There have been many parameters that determined the results of radiocephalic ffisutla. However, few reliable intraoperative parameters have been suggested until now. The purpose of this study was to find the correlation between intra-operative blood flow and early patency of radiocephalic fistula.
Between March 1998 and October 1999, 45 radiocephalic arteriovenous fistulas were constructed in 38 patients. Intra-operative blood flow measurements were made 10 minutes after complection of the vascular anastomoses with 3-4mm handheld flow probes. Patients were followed until failure of fistula or 3months after first hemodialysis with these fistulas. Intraoperative blood flow as well as age, sex, presence of diabetes, size of cephalic vein, thrill on the fistula and flow of radial artery were correlated with early patency.

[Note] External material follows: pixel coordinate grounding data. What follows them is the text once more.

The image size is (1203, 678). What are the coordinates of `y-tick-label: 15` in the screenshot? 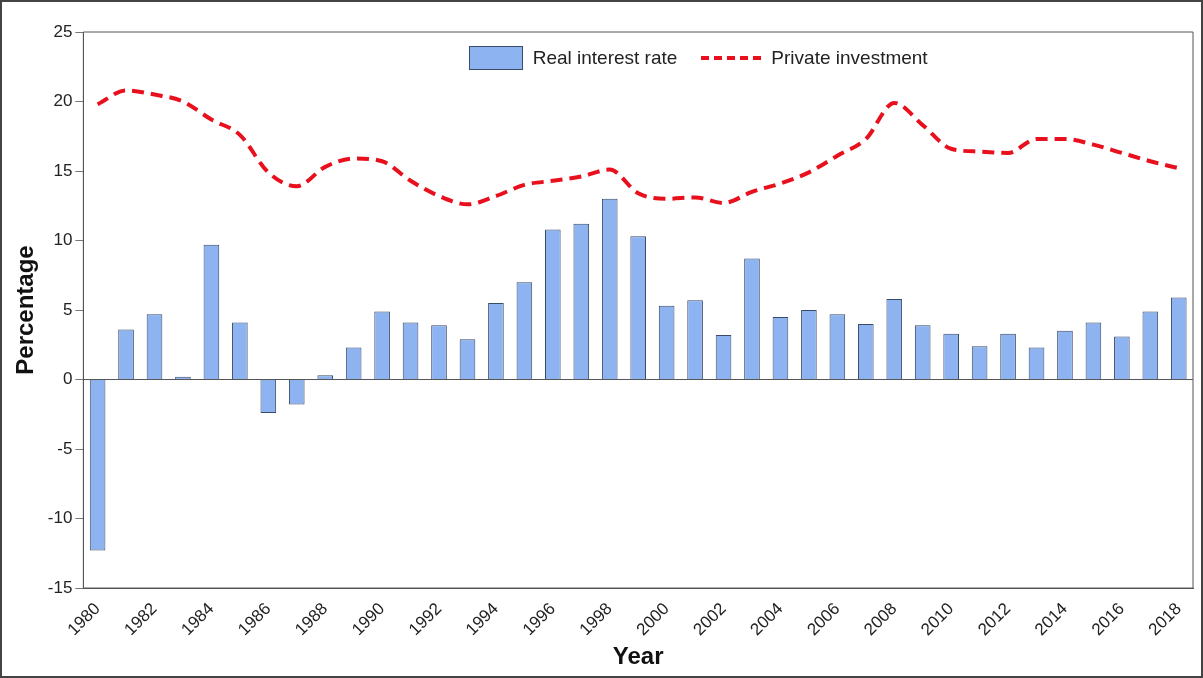 It's located at (63, 170).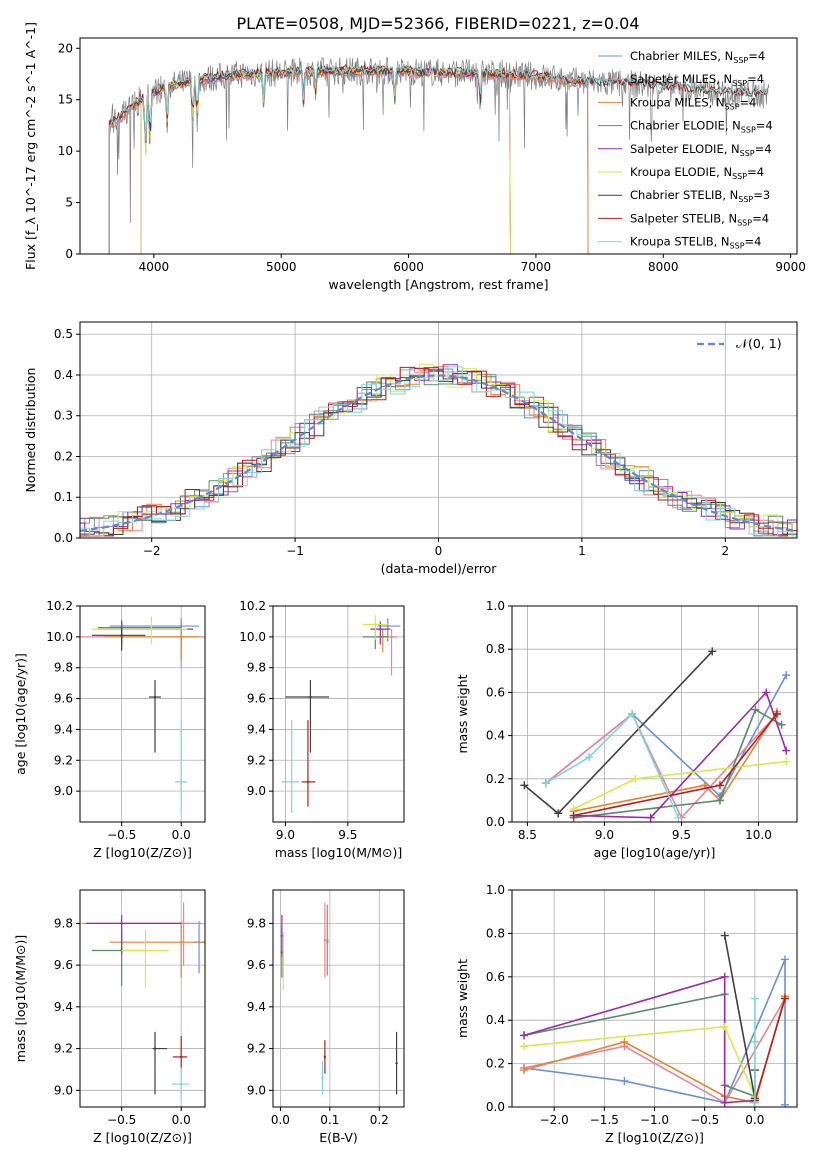  I want to click on x-tick-label: 1, so click(582, 551).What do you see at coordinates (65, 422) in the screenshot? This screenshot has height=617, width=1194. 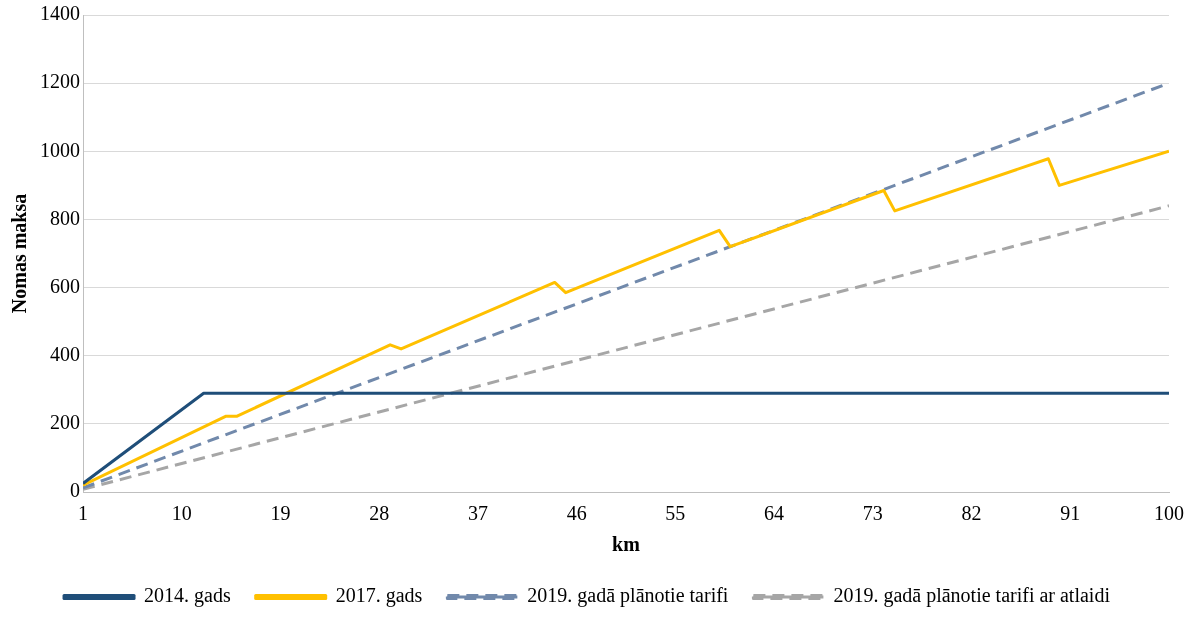 I see `y-tick-label: 200` at bounding box center [65, 422]. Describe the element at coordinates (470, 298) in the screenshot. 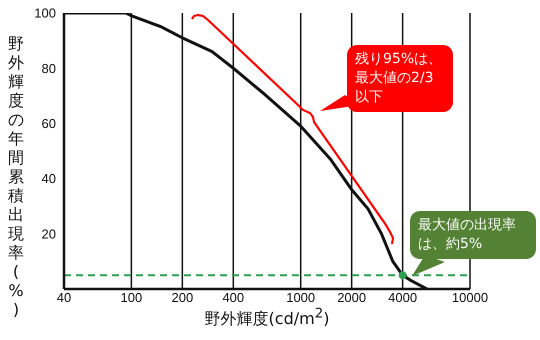

I see `x-tick-label: 10000` at that location.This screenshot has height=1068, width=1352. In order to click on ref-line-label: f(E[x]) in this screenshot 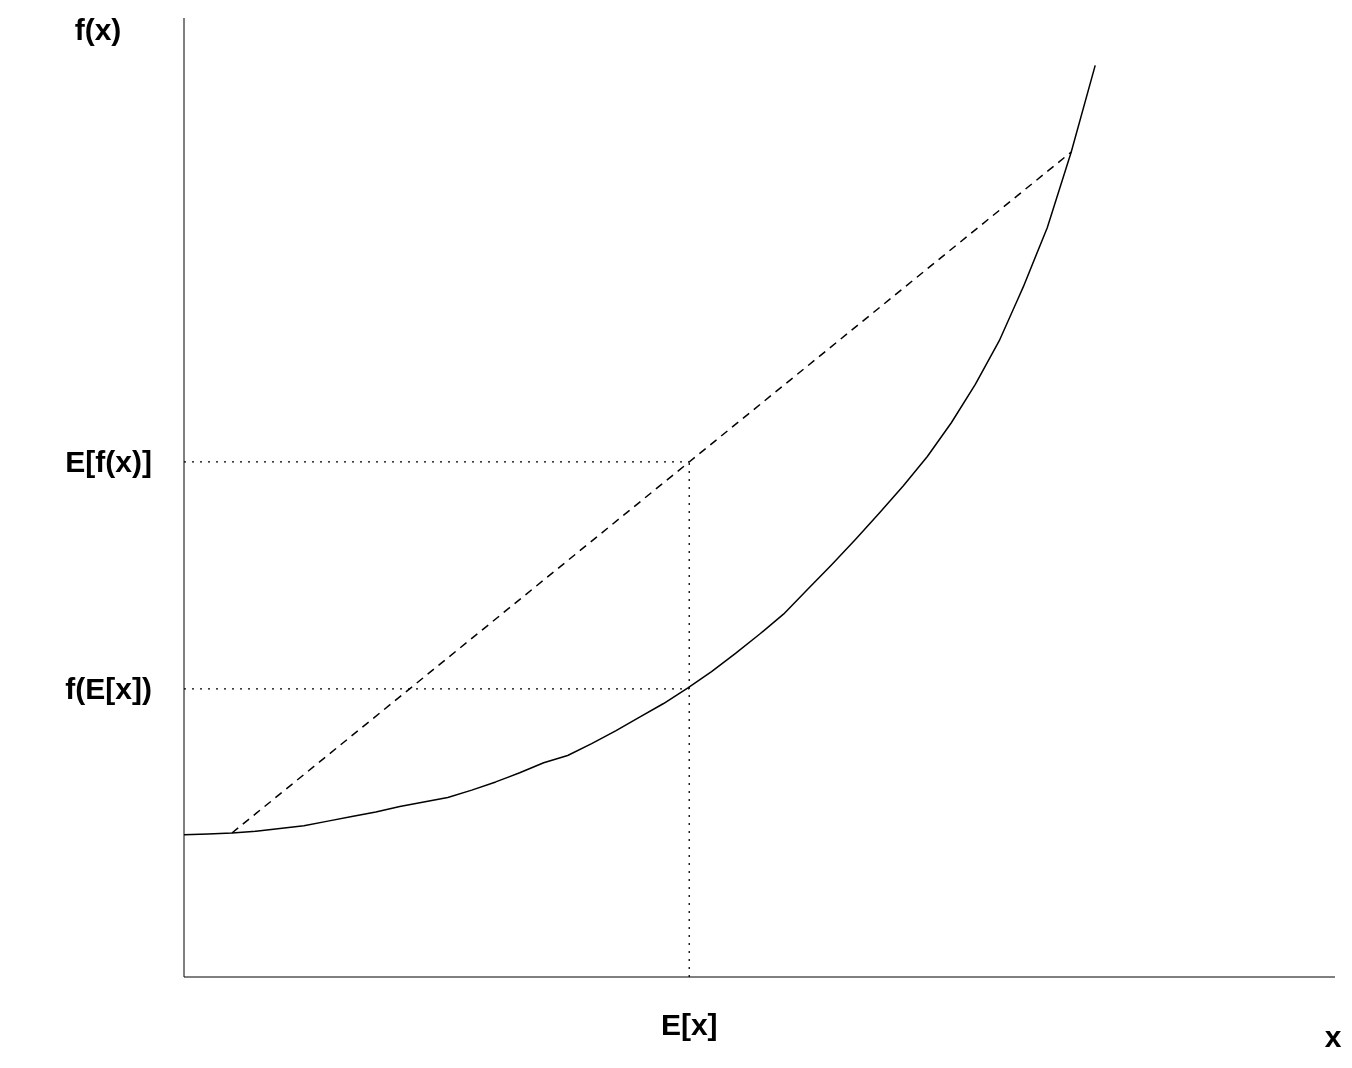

The mean intraoperative blood flow was 195.9±16.7 mL/min ranged from 50 to 500 mL/min, and it was the only significant parameter that determined early patency of radiocephalic fistula. Fistulas with flow less than 150 ml/min(10 of 18) revealed higher failure rate than those of flow more than 150 ml/min(1 of 27), which was statistically significant(p<0.01). All of the patients with flow less than 70 ml/min(5 of 5) failed in maintaining patency within a month. However, the other variables were not correlated with early patency.
In conclusion intra-operative blood flow measurements can be performed with ease and intraoperative blood flow in radiocephalic fistula is well correlated with early patency of the fistula. And we rocommend that radio-cephalic fistula of flow less than 150mL/min should be observed carefully and that of flow less than 70mL/min must be abandoned intraoperatively.